Le fait religieux est analysé aussi à partir d’autres points de vue
à partir de l’économie, Marx dira que la religion est le reflet de l’aliénation matérielle.
à partir du fonctionnement de l’inconscient Freud dira que la religion est une névrose enracinée dans les premières relations de l’enfant.
4 - Débats actuels
La sécularisation ( Organisation de la vie sans le secours de la religion ) entraîne des transformations des religions et des spiritualités
A ) Les résistances et les évolutions se font en deux sens opposés.
- La crispation sur les fondamentaux : le divin malgré tout et plus que jamais !
C’est la position des fondamentalistes, dans les trois religions occidentales ( avec leurs formes théocratiques dans le judaïsme et l’islam, et ses formes antiscientifiques dans le christianisme, par exemple l’anti-darwinisme aux USA ).
- Le développement des spiritualités « engagées », menant à plus d’action dans la société.
Ainsi, dans certains pays, le bouddhisme et les droits de l’homme, droits politique ( démocratie ) et droit à la conscience religieuse…
Dans le christianisme, la spiritualité de la libération, dans le cadre de la Théologie de la libération ( Amérique Latine, Philippines, Afrique du Sud … )…
On le voit moins dans l’islam. Le soufisme résiste en silence.
B ) Les « spiritualités déliées »
La communication mondiale entre les religions provoque des emprunts partiels d’une religion à l’autre, et sans lien avec le système de croyances qui est à l’origine.
Ainsi les emprunts en Occident aux religions orientales, dans les domaines de la méditation, de la prière, voir même du rite…
En Asie, les emprunts au christianisme : le shintoïsme japonais et la fraternité active des Chrétiens ( « Le clou qui dépasse », d’André L’Hénoret, « Toyota, l’usine du désespoir » de Satoshi Kamata, « Le vieux jardin » du coréen Hwang Sok-yong… )…
C ) Les « spiritualités sans Dieu ». Des exemples en France :
- André Comte-Sponville, dans sa synthèse personnelle « L’esprit de l’athéisme.
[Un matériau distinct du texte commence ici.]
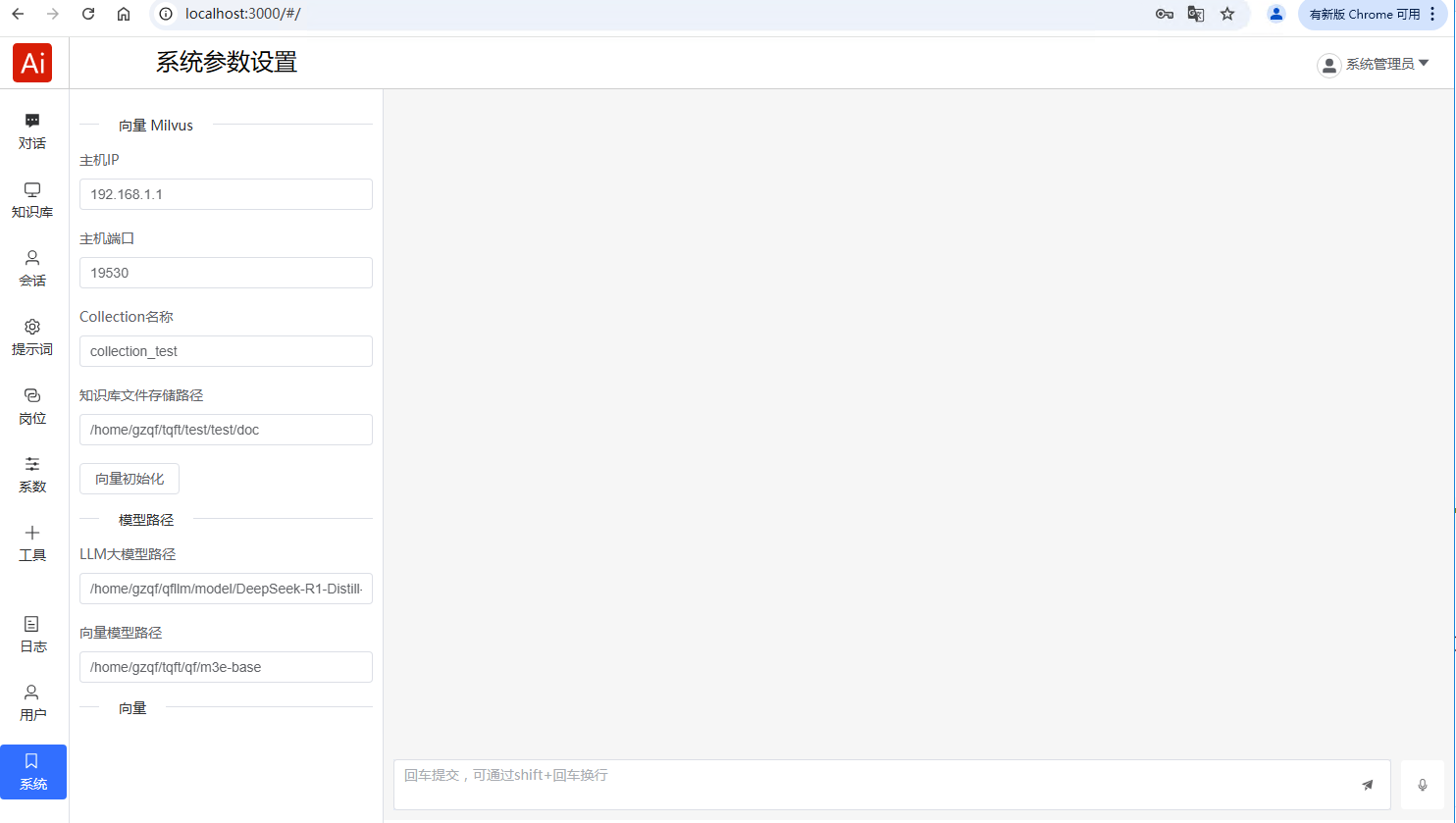
Task: Click the microphone voice input button
Action: [1423, 785]
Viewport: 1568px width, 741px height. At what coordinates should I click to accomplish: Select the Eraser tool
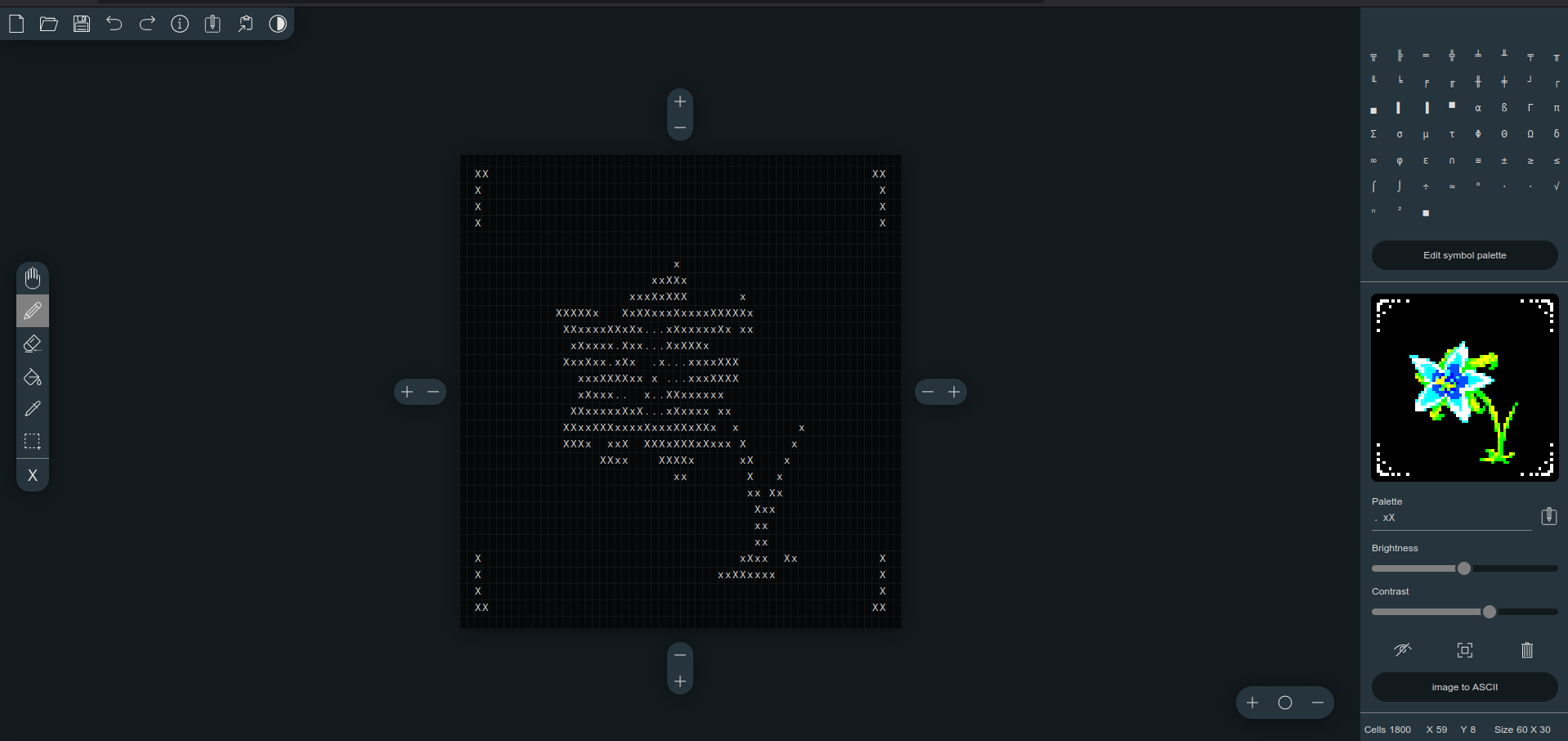coord(33,344)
Introduction à une spiritualité sans Dieu ». Trois parties dans l’ouvrage : Comment se passer de la religion ? Comment se passer de Dieu ? Puis « une spiritualité pour les athées ». Spiritualité faite de deux éléments : la morale de l’homme « vertueux » et la mystique face au Tout de l’univers.
- Luc Ferry dans son ouvrage « L’homme-dieu ». Les valeurs chrétiennes, pense-t-il, sont devenues les valeurs communes des « hommes de l’esprit ».
- Frédéric Lenoir, dans son ouvrage « Le Christ philosophe » : les valeurs de l’évangile sont celles qui fondent ce qu’on peut désirer comme humain aujourd’hui. Sans doute Lenoir constate que dans l’évangile Jésus est présenté comme un croyant, tourné vers Dieu qu’il appelle même son Père. Mais il fait l’impasse là-dessus. Pour lui Jésus n’est pas un croyant. Il est tout au plus un philosophe. Ou plus exactement un homme de l’éthique, appelant à des valeurs exigées par la conscience morale.
Spiritualité, religion : 2 démarches ? Oui, soit des démarches conjointes, soit des démarches séparées.